### What to do
Please return every line of the material verbatim and skip any images.

::::::::::

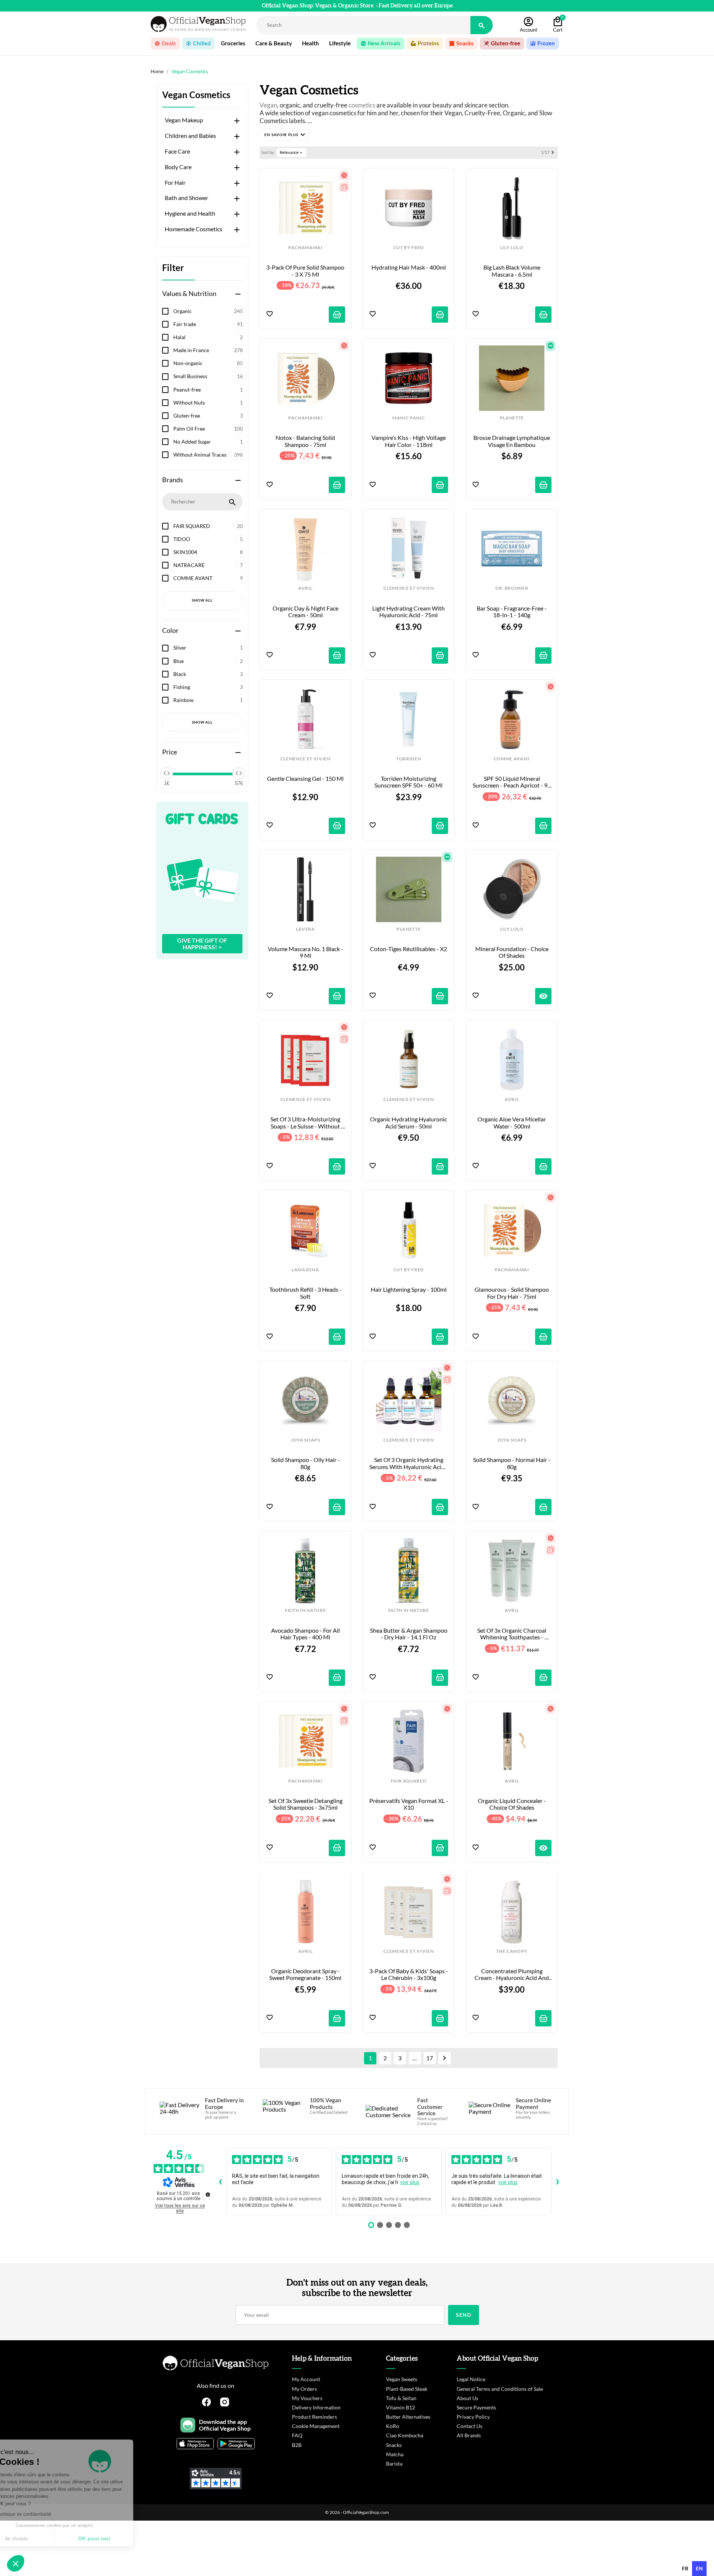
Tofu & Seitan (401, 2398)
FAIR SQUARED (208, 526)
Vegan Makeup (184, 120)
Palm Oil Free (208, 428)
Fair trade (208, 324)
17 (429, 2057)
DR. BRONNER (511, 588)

::::::::::

### Answer to the problem
Tofu & Seitan (401, 2398)
FAIR SQUARED (208, 526)
Vegan Makeup (184, 120)
Palm Oil Free (208, 428)
Fair trade (208, 324)
17 (429, 2057)
DR. BRONNER (511, 588)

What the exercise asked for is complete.